Dish gardens are a type of container garden, usually made with shallow, open dishes or bowls and with multiple plants in one container. The plants may be of the same or different species. Often, plants are chosen to add color or texture to a space, whether indoors or out.
The container chosen is up to the taste of the individual, but there are some basic considerations. A container needs to have enough room for the plants it will contain, as well as the media to support those plants. Drainage holes are another key factor. Do not use a layer of gravel at the bottom of the pot for drainage; a layer of gravel will actually hinder water movement away from roots. The composition of the container needs to be considered—plastic pots get brittle outdoors in the sun, and outdoor clay pots need more frequent watering, for example. Succulents don’t need as deep a dish as other plants, since they can tolerate shallow rooting.
Plants used in dish gardens generally stay small or are slow growing. It is essential to select plants with similar watering and light needs for a successful dish garden. Planting a succulent, which needs a fast-draining soil to avoid overwatering, together with a nerve plant, which likes moist soil and thrives in high humidity, is going to create a difficult maintenance situation at best. Plants with similar growing conditions have the best chance at creating a pleasant, low-maintenance dish garden.
The media chosen for the pot will vary, depending upon the type of plants used; media should drain well, but hold adequate moisture and should not be very fertile. Fertile soil will encourage rapid growth. Fast-draining media contains sand, perlite and other ingredients that expedite drainage to prevent cactus and other succulents from sitting in water for too long.

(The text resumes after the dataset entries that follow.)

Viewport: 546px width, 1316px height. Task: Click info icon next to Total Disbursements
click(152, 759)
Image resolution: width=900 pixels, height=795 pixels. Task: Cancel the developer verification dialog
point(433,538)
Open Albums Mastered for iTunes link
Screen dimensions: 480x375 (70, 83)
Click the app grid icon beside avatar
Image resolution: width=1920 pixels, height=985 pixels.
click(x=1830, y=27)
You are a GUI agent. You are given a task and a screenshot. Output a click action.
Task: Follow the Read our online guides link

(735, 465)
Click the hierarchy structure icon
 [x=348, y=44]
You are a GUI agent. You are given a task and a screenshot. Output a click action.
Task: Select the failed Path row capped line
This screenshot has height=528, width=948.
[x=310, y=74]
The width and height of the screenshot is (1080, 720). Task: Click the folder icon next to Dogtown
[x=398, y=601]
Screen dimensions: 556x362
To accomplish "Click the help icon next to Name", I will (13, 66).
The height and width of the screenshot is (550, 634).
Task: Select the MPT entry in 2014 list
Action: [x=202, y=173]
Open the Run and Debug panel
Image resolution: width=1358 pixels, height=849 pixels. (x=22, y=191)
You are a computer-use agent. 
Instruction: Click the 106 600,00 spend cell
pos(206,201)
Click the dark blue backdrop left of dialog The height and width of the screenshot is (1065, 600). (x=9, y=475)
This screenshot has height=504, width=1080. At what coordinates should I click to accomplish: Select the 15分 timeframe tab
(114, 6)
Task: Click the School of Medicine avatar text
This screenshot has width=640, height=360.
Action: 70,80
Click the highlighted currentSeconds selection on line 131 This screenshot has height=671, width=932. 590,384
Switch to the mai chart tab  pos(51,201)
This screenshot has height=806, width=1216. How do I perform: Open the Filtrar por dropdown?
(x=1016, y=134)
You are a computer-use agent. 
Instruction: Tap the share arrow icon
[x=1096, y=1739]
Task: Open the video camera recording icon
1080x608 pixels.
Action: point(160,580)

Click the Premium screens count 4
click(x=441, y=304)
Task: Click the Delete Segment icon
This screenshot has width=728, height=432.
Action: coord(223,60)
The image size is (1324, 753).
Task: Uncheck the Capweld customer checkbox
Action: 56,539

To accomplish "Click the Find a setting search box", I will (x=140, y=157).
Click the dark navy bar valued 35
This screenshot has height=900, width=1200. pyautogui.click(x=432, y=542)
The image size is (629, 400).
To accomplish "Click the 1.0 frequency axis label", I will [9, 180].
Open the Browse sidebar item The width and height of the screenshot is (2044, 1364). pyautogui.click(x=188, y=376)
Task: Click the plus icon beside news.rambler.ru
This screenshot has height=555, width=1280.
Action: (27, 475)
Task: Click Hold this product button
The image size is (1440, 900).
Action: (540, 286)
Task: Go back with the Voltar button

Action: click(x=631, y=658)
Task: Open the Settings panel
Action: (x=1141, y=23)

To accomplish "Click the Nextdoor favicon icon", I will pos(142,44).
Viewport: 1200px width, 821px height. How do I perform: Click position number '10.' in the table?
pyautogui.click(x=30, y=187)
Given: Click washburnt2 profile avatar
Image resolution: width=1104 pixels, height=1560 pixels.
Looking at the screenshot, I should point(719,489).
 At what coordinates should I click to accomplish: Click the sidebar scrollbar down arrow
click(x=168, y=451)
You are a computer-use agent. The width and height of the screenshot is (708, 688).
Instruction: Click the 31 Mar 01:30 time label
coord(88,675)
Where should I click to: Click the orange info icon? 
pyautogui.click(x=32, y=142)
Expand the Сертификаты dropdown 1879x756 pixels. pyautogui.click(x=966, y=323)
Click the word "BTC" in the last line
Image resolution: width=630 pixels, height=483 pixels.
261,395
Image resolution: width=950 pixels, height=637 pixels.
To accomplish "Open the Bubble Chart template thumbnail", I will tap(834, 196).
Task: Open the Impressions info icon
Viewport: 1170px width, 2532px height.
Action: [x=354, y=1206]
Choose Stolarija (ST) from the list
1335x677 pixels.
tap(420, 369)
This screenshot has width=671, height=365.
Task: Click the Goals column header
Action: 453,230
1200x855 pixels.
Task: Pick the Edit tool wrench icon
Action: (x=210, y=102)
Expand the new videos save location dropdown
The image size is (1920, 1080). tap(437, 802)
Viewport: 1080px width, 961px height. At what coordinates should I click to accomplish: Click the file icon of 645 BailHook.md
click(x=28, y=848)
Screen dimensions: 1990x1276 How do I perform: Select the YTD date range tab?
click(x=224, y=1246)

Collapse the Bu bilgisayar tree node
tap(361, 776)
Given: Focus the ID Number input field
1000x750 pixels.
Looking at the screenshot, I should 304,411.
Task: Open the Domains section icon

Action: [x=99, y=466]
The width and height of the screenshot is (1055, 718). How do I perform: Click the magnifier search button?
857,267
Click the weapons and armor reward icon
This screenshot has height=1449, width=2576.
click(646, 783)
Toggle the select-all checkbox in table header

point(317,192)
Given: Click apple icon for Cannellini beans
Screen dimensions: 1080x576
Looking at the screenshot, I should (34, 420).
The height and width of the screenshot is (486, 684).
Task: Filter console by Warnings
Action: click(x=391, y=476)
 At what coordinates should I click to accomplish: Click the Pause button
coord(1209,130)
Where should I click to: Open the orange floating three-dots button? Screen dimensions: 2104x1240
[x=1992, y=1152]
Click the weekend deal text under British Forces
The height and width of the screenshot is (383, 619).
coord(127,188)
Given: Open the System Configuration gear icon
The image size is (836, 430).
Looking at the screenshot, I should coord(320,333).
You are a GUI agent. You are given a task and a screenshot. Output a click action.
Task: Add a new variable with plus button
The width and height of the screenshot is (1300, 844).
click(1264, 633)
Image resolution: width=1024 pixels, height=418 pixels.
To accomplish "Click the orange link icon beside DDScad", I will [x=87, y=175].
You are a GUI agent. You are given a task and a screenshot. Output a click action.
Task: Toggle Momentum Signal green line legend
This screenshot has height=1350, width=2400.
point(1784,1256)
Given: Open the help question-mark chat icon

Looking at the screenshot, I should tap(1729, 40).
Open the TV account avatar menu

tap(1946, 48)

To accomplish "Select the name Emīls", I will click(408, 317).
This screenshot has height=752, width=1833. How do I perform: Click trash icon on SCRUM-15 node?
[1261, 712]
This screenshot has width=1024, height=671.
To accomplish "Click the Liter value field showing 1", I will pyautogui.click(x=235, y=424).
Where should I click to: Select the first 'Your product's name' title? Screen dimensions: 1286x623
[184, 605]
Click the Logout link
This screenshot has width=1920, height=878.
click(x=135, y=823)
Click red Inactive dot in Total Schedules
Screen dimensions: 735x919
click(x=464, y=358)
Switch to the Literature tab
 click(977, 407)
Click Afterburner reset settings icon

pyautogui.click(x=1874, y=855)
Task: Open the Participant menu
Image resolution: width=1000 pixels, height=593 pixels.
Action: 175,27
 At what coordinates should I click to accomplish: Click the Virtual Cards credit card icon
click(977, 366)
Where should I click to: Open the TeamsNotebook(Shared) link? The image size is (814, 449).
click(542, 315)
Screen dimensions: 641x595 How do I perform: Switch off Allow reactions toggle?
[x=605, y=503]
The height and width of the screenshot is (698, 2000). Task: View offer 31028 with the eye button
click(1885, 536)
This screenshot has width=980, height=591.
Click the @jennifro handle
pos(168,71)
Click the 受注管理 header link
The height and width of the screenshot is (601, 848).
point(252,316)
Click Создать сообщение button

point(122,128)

When designing the dish garden, keep in mind that plants in groups of odd numbers (three, five, etc.) are often perceived as more aesthetically pleasing. Many people choose to make dish gardens similar to floral arrangements (Figure 1), with a “thriller” (tall plant in the middle), a “filler” (bushy plants that fill voids in the pot) and a “spiller” (trailing plants that hang over the side). Others like to use plants to make miniature scenes, complete with miniature hardscaping or figurines, to portray fairy gardens, jungle environments, or model parks. Dish gardens give free rein to creativity once the basic plant needs are met.
Figure 1. Examples of the concepts of thriller, filler and spiller.
When transplanting from nursery pots to a container, it is important to remove the plant properly to prevent damage to the roots of the plant (Figure 2). Place your hand over the top of the pot, putting half of your fingers on one side of the plant and half on the other side of the plant (making a “v” shape). Turn the pot upside-down and squeeze the edges of the pot. The plant should slide out on its own. Never pull the plant out of the pot; the roots could break.
Figure 2. Correct method of removing a plant from a pot. (Graphic courtesy of National Gardening Association).
To plant in a container, fill the container part way with potting media, so transplants will have their roots on top of the media, with room for downward growth. After arranging the plants, fill the container with potting media so that the plants have media to the same level as they did in their original pots. Burying the crown of a plant can lead to rot; planting too shallow will dry out the roots. When filling the container with media, be aware that settling will occur after watering. Tamp the potting media around the plants, but do not compress the mix so much that air pockets are removed. Leave some room between the top of the media and the top of the container, so media and water stay in the dish garden when watering.
Feel free to add items to your dish garden to create a fun display; be careful not to overdo it. The plants are the real stars of the dish garden!